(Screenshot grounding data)
__________________________________________________
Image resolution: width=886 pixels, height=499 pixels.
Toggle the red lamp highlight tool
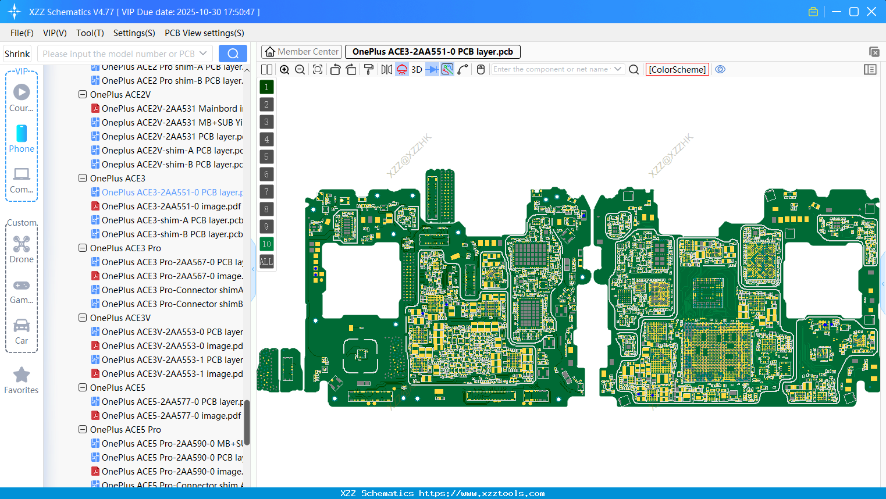pos(401,69)
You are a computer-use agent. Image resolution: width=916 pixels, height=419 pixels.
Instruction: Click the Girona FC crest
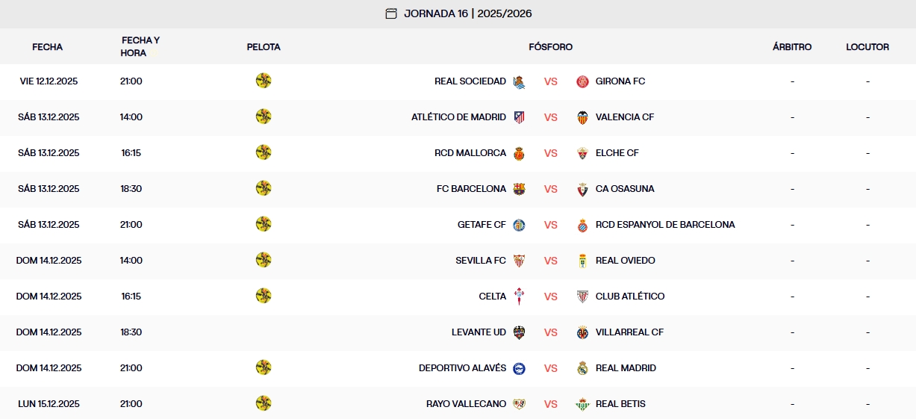[582, 81]
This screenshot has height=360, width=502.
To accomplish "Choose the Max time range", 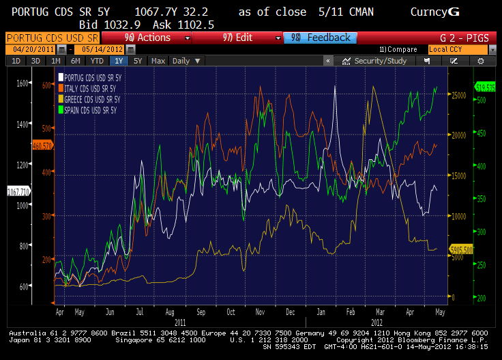I will [158, 61].
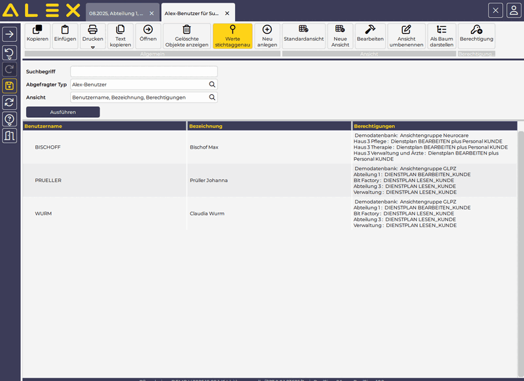
Task: Select the Standardansicht icon
Action: point(303,29)

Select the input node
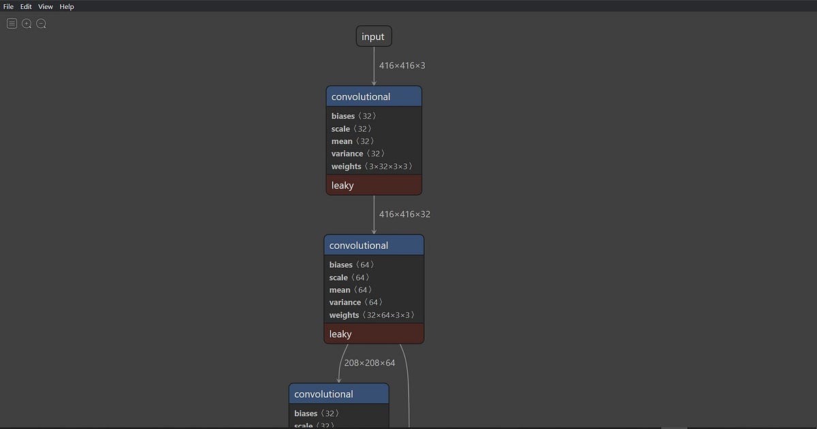click(x=373, y=36)
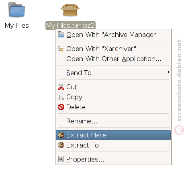Click the Properties icon
This screenshot has width=184, height=170.
(x=61, y=159)
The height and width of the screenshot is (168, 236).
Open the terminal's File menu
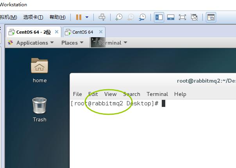tap(77, 94)
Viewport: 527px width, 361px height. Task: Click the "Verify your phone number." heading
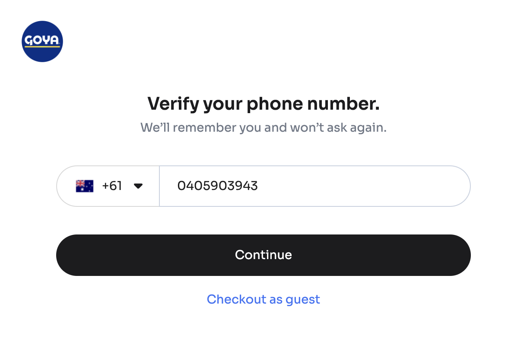point(263,104)
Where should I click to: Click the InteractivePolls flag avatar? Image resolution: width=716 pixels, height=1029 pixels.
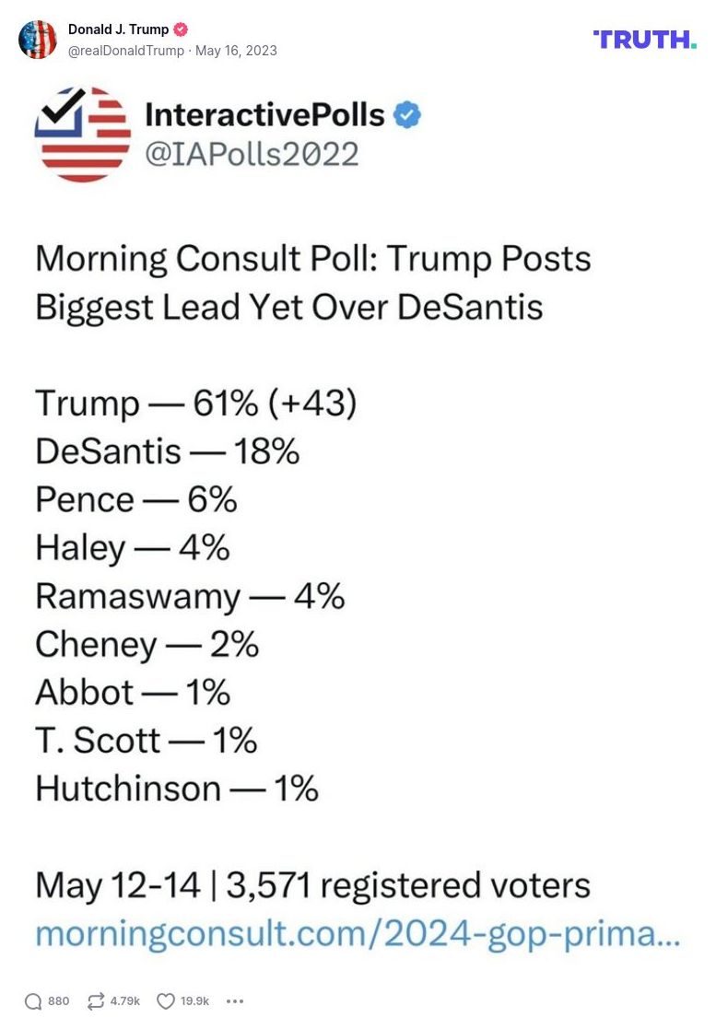[82, 133]
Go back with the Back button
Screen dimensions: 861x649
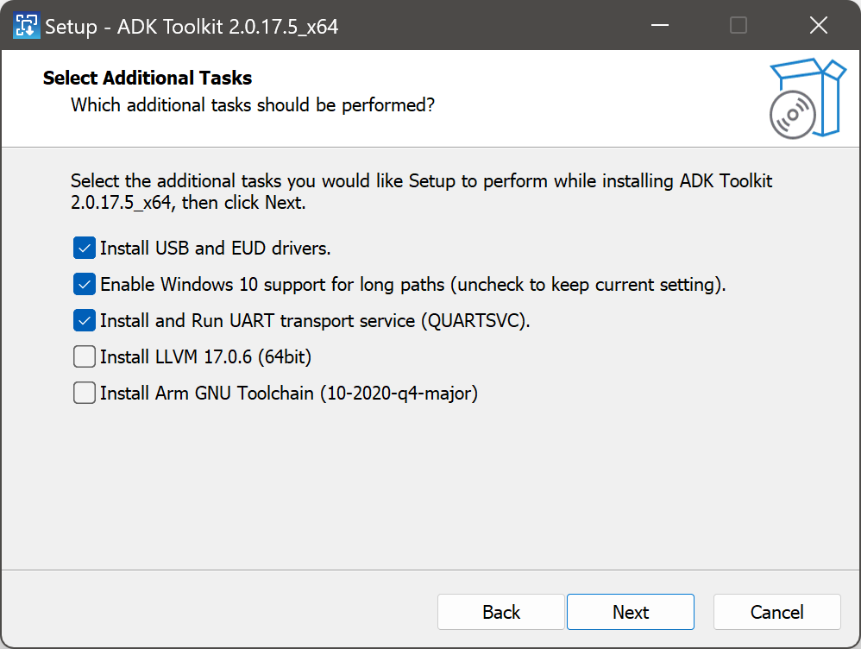tap(501, 612)
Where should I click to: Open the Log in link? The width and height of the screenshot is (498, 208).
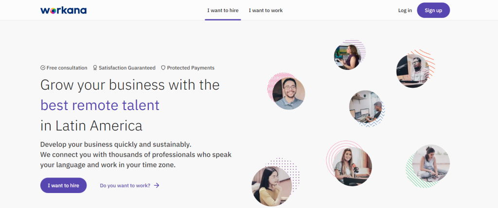[x=405, y=10]
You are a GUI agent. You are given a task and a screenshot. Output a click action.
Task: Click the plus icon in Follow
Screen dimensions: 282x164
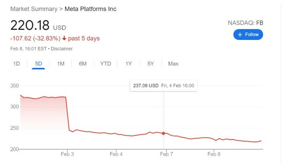(x=240, y=35)
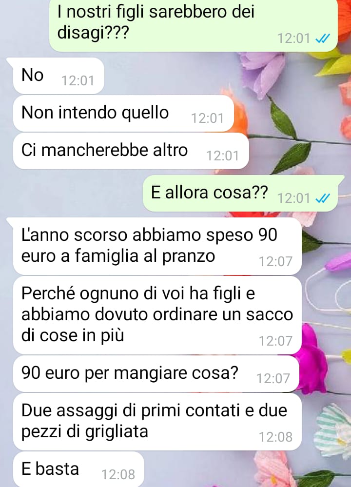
__________________________________________________
Copy out the lines of the data where the word "agent" can be found.

## [Written answer]
You are a computer-use agent. Image resolution: width=916 pixels, height=419 pixels.
You are a GUI agent. You are given a task and a screenshot. Output a click action.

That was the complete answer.